Elegance of the prior-adaptation paradigm: Learning universal patterns (head texture distributions, audio-to-lip correlations) from large-scale data and rapidly transferring them to specific individuals is a powerful design philosophy. Training time is reduced from several hours to 20 minutes—an efficiency gain of over 10×.
Clever exploitation of UV space: By leveraging the UV layout of the FLAME mesh, 3D Gaussian prediction is elegantly reformulated as a 2D image generation problem, eliminating the need for tedious per-frame fitting.
120 FPS real-time rendering: Owing to the efficient rendering of Gaussian splatting combined with a compact Gaussian representation, inference speed far surpasses all competing methods.

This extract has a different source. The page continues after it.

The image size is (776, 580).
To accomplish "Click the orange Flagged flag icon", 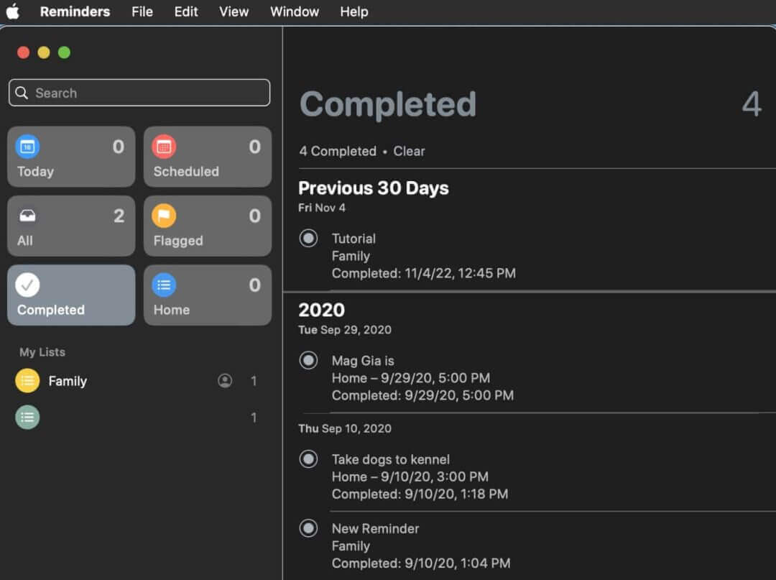I will (x=164, y=216).

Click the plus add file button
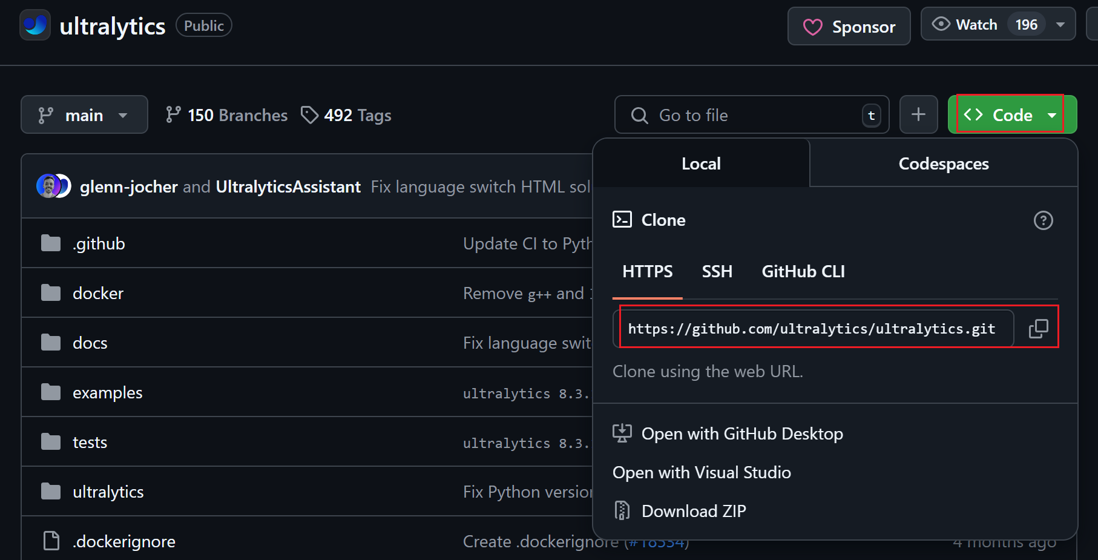tap(918, 114)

Limitations & Future Work¶

FLAME models only the head region; torso and hand regions require additional processing (the simple U-Net Body Inpainter leaves room for improvement).
Robustness to extreme facial occlusions (e.g., hand-over-face, glasses reflections) is not discussed.
Expression priors are trained on large-scale data but cover a limited emotional range, and may generalize poorly to extreme expressions.
The accuracy of the FLAME tracking algorithm directly impacts final output quality; joint optimization only partially mitigates this issue.

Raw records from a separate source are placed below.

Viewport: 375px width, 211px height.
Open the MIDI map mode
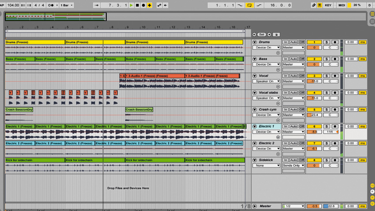(x=341, y=5)
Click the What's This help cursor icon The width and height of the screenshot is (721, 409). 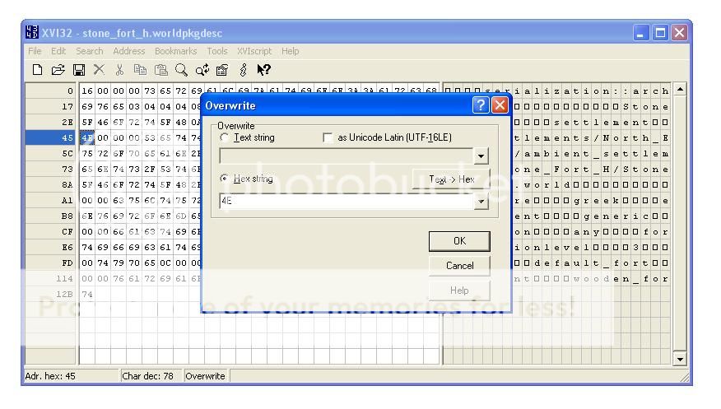[266, 70]
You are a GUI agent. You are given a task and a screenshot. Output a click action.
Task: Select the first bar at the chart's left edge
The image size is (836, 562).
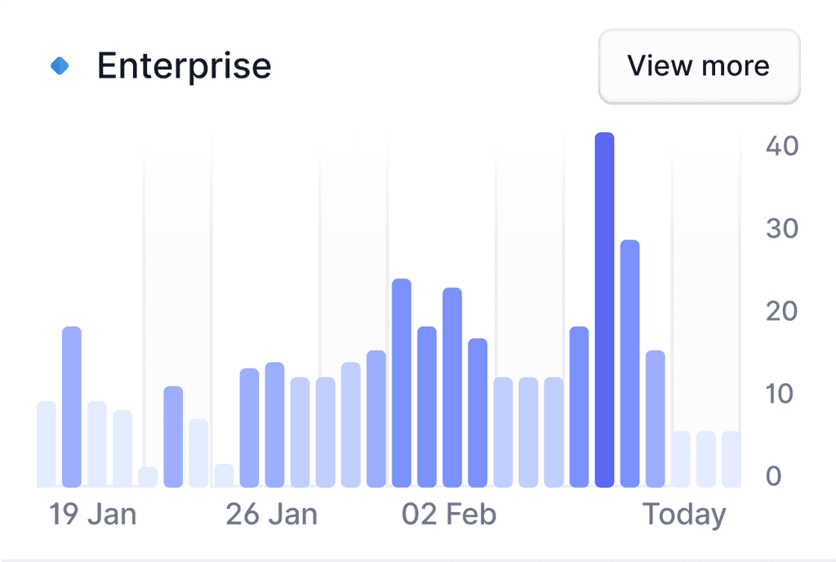[47, 444]
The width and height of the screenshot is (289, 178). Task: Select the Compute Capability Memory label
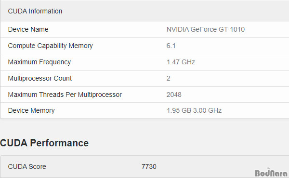coord(50,46)
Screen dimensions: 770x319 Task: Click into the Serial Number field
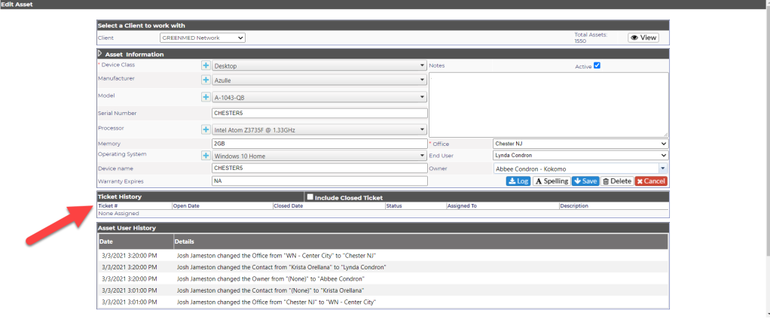(x=319, y=113)
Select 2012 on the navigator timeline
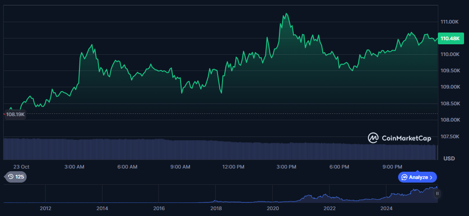The width and height of the screenshot is (469, 216). 46,208

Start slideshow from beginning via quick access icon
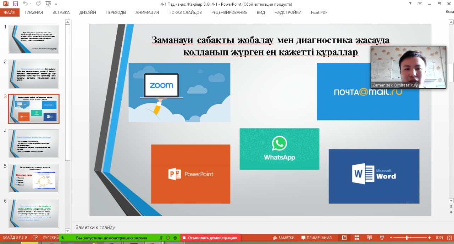click(x=48, y=4)
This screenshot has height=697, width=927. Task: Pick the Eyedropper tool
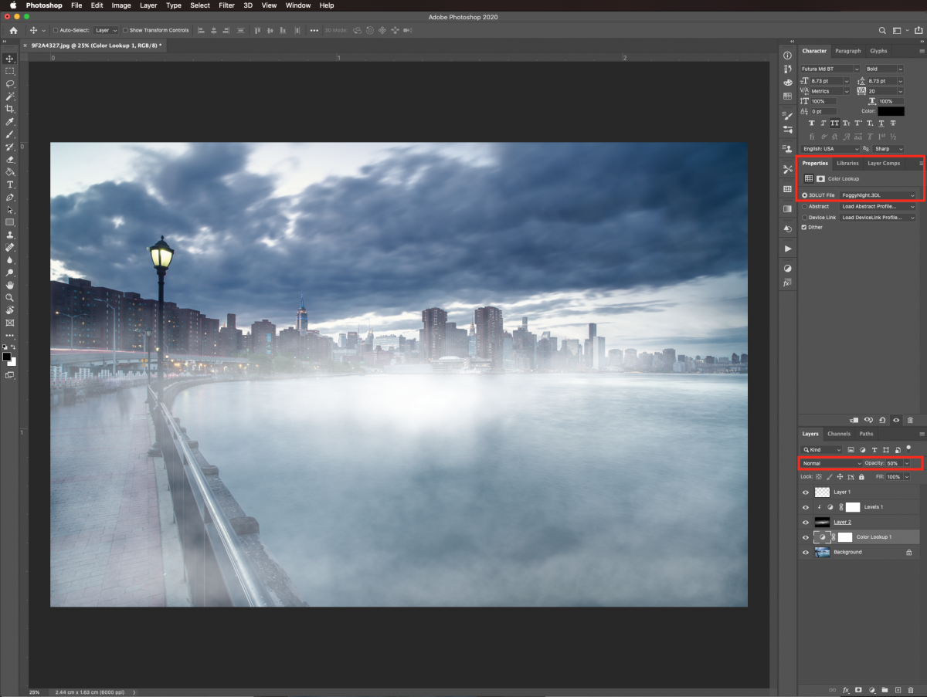[10, 122]
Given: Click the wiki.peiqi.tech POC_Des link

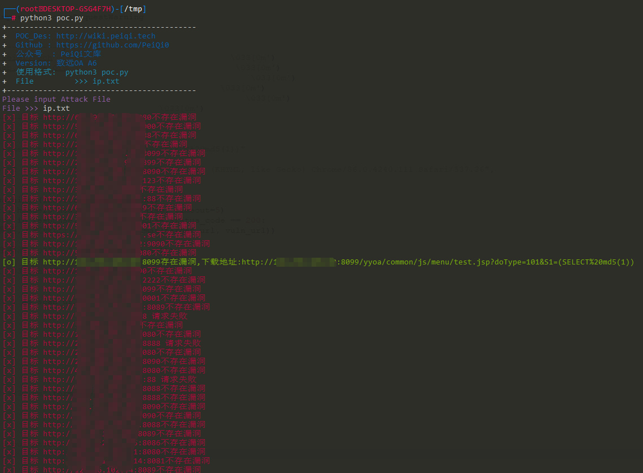Looking at the screenshot, I should (x=106, y=36).
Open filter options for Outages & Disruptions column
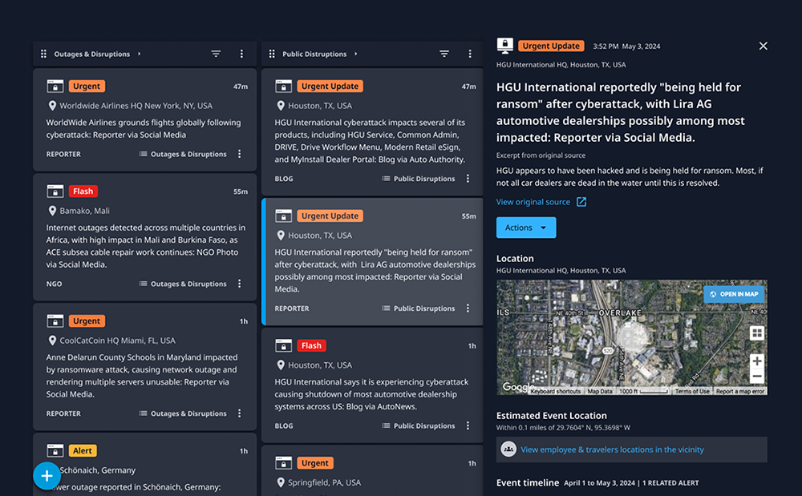802x496 pixels. (216, 54)
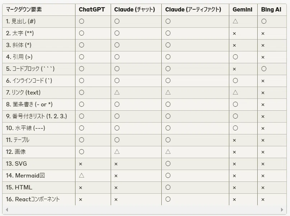
Task: Click the circle for Bing AI in コードブロック row
Action: (264, 69)
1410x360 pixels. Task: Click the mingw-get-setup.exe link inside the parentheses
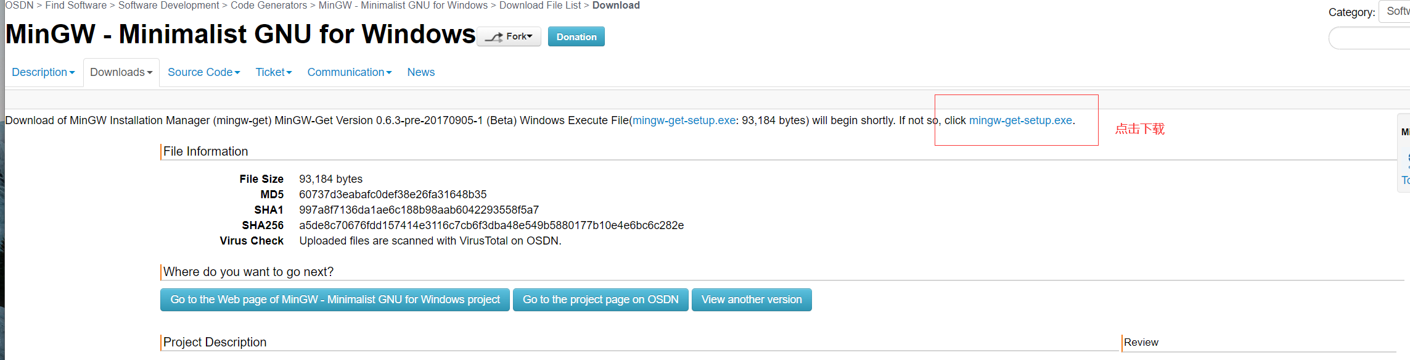pos(684,120)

2D methods (e.g., Wav2Lip, Hallo) offer strong generative capabilities but suffer from poor identity consistency; GGTalker achieves superior identity preservation through explicit 3D representation.
The Gaussian head modeling approaches of GGHead and GaussianAvatars directly inspired this work.
The prior-adaptation paradigm is well established in NLP (e.g., pretraining-finetuning); this paper successfully introduces it to the domain of 3D talking head synthesis.

Rating¶

Novelty: ⭐⭐⭐⭐ The prior-adaptation framework is systematically realized in talking head synthesis for the first time; the UV-space Gaussian prediction design is elegant.
Experimental Thoroughness: ⭐⭐⭐⭐⭐ Covers self-reenactment, cross-identity, and cross-language scenarios; ablations are comprehensive; qualitative comparisons are thorough.
Writing Quality: ⭐⭐⭐⭐ Technical details are complete and ablation analysis is clear.
Value: ⭐⭐⭐⭐⭐ Breakthroughs in training efficiency and rendering speed bring talking head technology closer to practical deployment.